◆ RECORDS SHOWN:
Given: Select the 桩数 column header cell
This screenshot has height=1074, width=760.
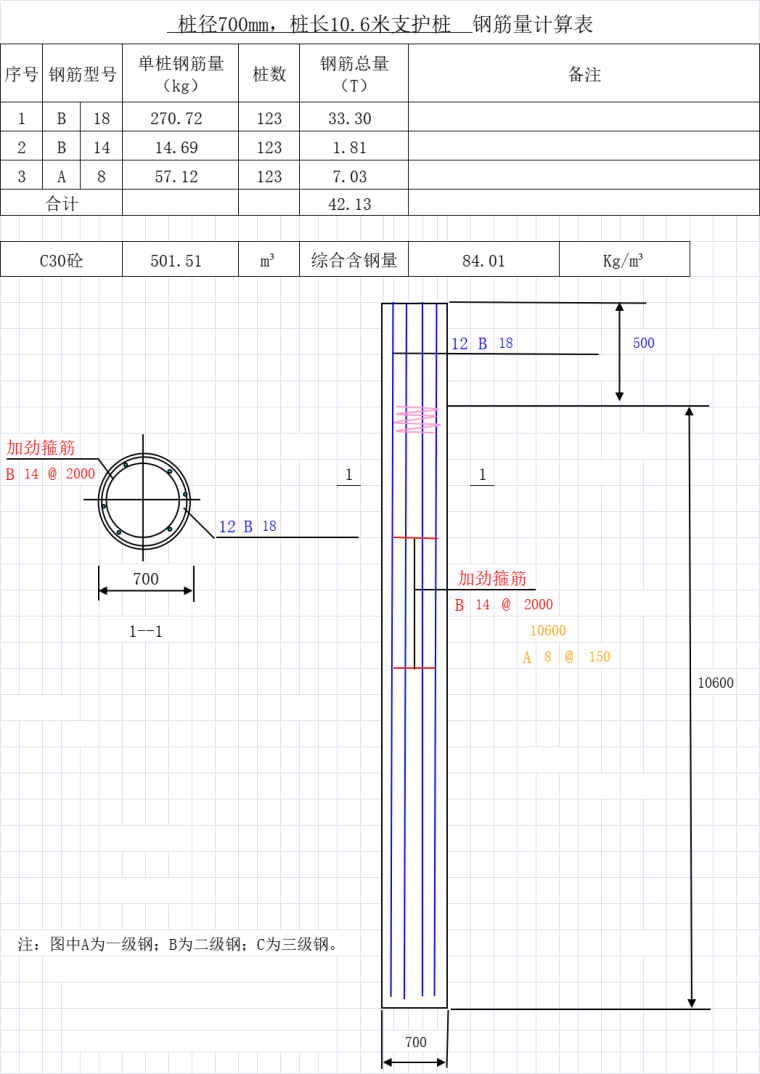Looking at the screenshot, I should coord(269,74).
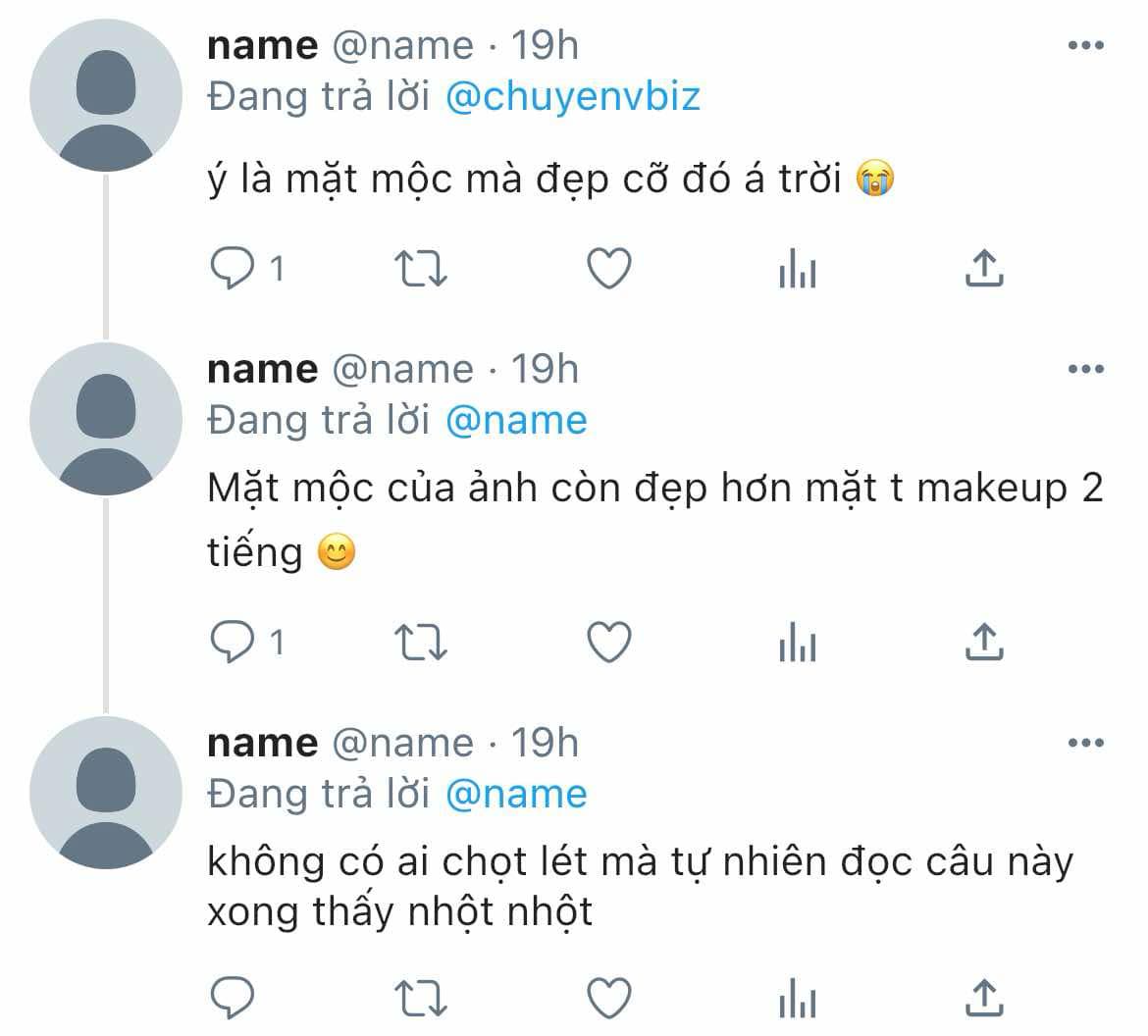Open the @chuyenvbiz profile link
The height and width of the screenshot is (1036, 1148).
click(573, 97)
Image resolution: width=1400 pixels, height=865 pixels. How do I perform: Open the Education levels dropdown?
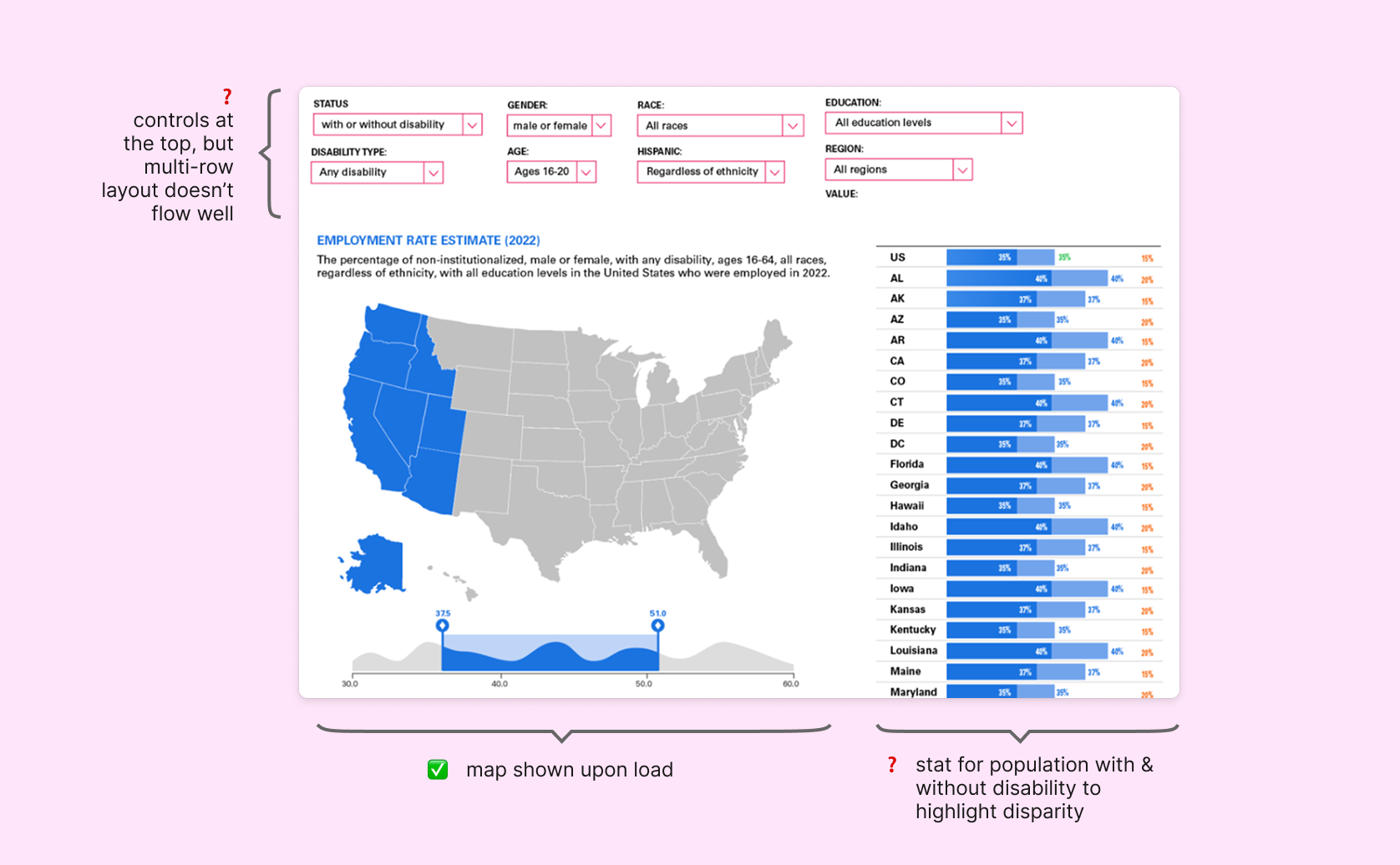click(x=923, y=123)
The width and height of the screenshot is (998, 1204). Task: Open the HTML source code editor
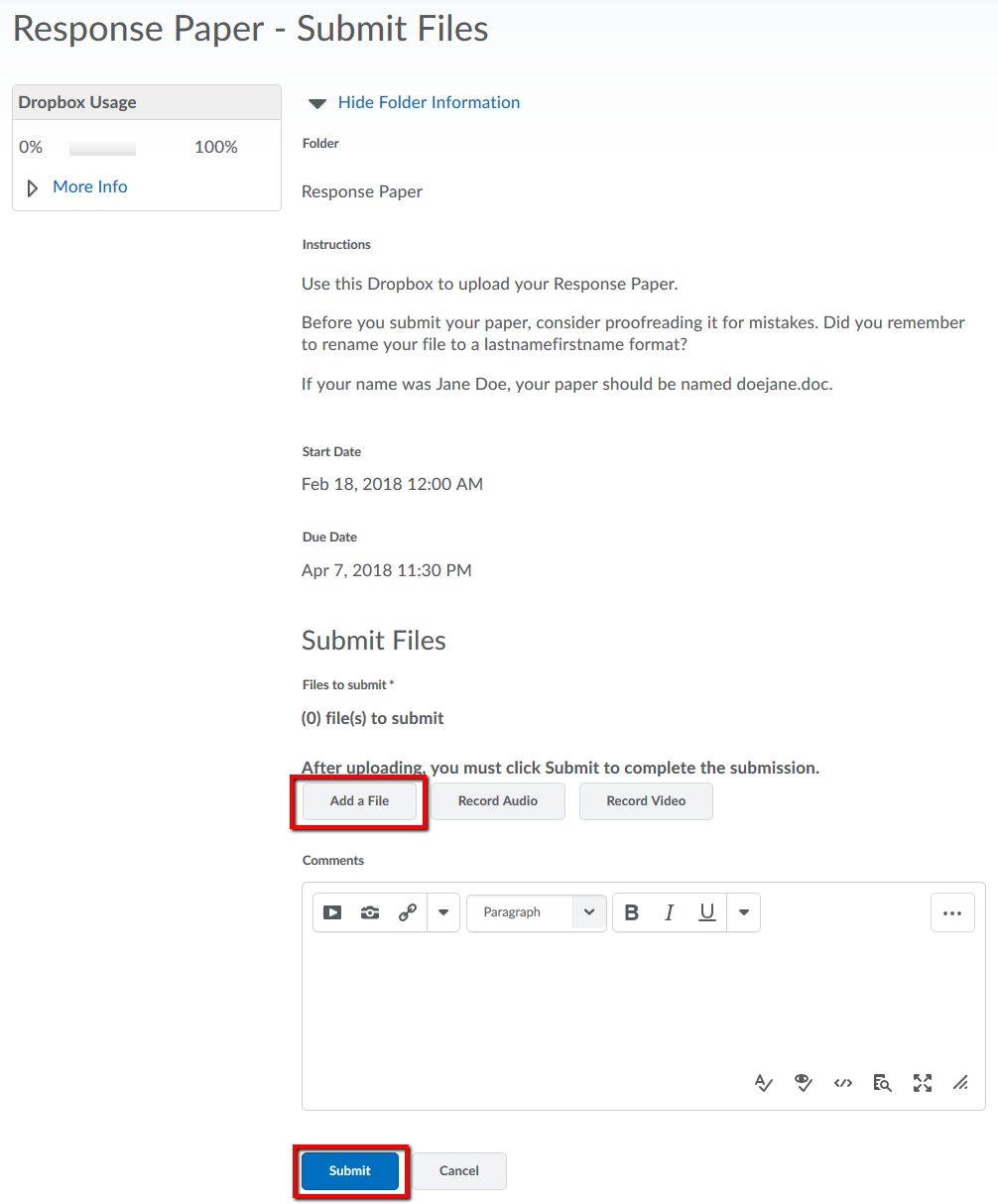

◆ WHAT THE EXERCISE ASKS:
Repeat the data exactly as given. Keep every picture out of the copy.

◆ REPLY TO THE TASK:
Given: Select the 桩数 column header cell
This screenshot has height=1074, width=760.
Looking at the screenshot, I should coord(269,74).
Open the @chuyenvbiz profile link
The height and width of the screenshot is (1036, 1148).
click(573, 97)
Image resolution: width=1400 pixels, height=865 pixels. How do I perform: Open the Education levels dropdown?
click(x=923, y=123)
The width and height of the screenshot is (998, 1204). Task: Open the HTML source code editor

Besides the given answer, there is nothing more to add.